Statistical analyses were performed with EZR (Saitama Medical Centre, Jichi Medical University, Saitama, Japan), which is a graphical user interface for R (The R Foundation for Statistical Computing, Vienna, Austria) modified to add statistical functions. Normality in continuous variables, reported as medians (interquartile ranges) unless otherwise noted, was tested using one‐sample Kolmogorov–Smirnov tests. Differences in continuous variables were tested for significance by the Mann–Whitney test or the Kruskal–Wallis test with the Steel–Dwass test for multiple comparisons. All p values were two‐sided, and p < 0.05 was considered to indicate statistical significance.

3. RESULTS

3.1. In the behavioral study, isoflurane alone, or surgical insult under isoflurane anesthesia, induced emesis in shrews

We developed a shrew PONV model in the current study (see Supplemental Movie [6 min 14 s] Supplementary Files). Figure 1A–D shows measurements of emetic episodes in the Naïve, Sham, and Surgery groups. All measurement values showed a non‐Gaussian distribution. The emetic episodes never occurred among the shrews in the Naïve group (Figure 1A). There were 6 (1) emetic episodes in the Sham group (Figure 1A) and 6 (8) emetic episodes in the Surgery group (Figure 1A). The numbers of emetic episodes of shrews in the Surgery and Sham groups were significantly larger than that in the Naïve group, but there were no differences between the Surgery group and the Sham group [p = 0.007, post hoc; p = 0.02 (Surgery vs. Naïve), p = 0.005 (Sham vs. Naïve), p = 0.97 (Surgery vs. Sham)]. The durations of all emetic episodes in the Sham and Surgery groups were 130 (35) s and 80 (175) s, respectively (Figure 1B), and there were no differences between the two groups (p = 0.68). The latencies to the first emetic episodes in the Sham and Surgery groups were 180 (87.5) and 130 (105) seconds, respectively (Figure 1C), and there was no difference between the two groups (p = 0.95). The latencies to the start of the walk in the Sham and Surgery groups were 145 (40) and 240 (130) seconds, respectively (Figure 1D), and there was no difference between the two groups (p = 0.06).
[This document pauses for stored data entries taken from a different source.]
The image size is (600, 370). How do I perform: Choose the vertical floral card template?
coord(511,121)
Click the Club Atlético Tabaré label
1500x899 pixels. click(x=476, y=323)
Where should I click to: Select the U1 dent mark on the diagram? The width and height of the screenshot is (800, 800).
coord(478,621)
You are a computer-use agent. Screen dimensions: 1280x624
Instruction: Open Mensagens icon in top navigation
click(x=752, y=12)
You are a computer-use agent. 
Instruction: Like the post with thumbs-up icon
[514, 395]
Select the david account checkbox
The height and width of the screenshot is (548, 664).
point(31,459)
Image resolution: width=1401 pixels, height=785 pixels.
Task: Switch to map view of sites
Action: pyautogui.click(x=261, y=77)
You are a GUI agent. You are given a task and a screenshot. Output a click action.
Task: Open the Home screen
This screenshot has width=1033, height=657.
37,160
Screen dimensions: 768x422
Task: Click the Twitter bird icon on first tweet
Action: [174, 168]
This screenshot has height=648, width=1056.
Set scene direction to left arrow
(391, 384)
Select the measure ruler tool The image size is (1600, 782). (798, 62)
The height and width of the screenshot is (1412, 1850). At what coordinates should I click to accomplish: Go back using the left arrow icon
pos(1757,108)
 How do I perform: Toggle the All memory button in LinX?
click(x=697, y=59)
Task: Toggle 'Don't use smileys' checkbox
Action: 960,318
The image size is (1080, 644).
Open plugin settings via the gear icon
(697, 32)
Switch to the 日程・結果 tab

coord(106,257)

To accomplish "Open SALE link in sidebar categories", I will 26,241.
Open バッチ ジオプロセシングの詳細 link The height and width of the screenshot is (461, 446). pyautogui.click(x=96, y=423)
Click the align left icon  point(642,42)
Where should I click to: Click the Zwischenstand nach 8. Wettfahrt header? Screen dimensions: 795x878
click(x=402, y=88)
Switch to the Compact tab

(A–D) Emetic behaviors of the shrews. (A) Number of emetic behaviors. (B) Duration of emetic behaviors. (C) Latency to the first emetic behavior. (D) Latency to the start of walking. Emetic episodes occurred in the Sham and Surgery groups. The bee‐swarm (dot) plot represents the measured values. The box represents the median and 25th–75th percentiles. Error bars represent the maximum or minimum. *p < 0.05 versus Naïve group. **p < 0.01 versus Naïve group

3.2. Whole‐transcriptome sequencing indicated that surgical insult under isoflurane anesthesia inhibited the GABA_B receptor‐mediated signaling pathway in shrews

To examine the molecular genetic mechanism of the development of PONV, RNA‐seq was performed in RNA samples from three in the Surgery group, three in the Sham group, and three in the Naïve group. The concentration of the extracted RNAs was 38.6 (24.6) ng/μL. In total, 851,445,648 paired‐end reads (100 bp) were sequenced, and 59.7% of the reads were mapped to the shrew reference genome. The expression levels of 52,381 transcripts were identified in the three groups. Figure 2A–C shows three comparisons across the Naïve, the Sham, and the Surgery groups, and shows the DEXs in each comparison. The ITM2B, KIF1C, KCNAB2, LOC101992430, and APLP1 genes were identified as DEX between the Naïve and Sham groups (Figure 2A). The ITM2C, KIF1B, and SDC3 genes were identified as DEX between the Sham and the Surgery groups (Figure 2B). We identified 19 differentially expressed transcripts, including SDC3, KIF1C, and ITM2C genes, among the Naïve and Surgery groups (Figure 2C). As shown in Figure 2D, the highest DEX existed between the Surgery and the Naïve groups.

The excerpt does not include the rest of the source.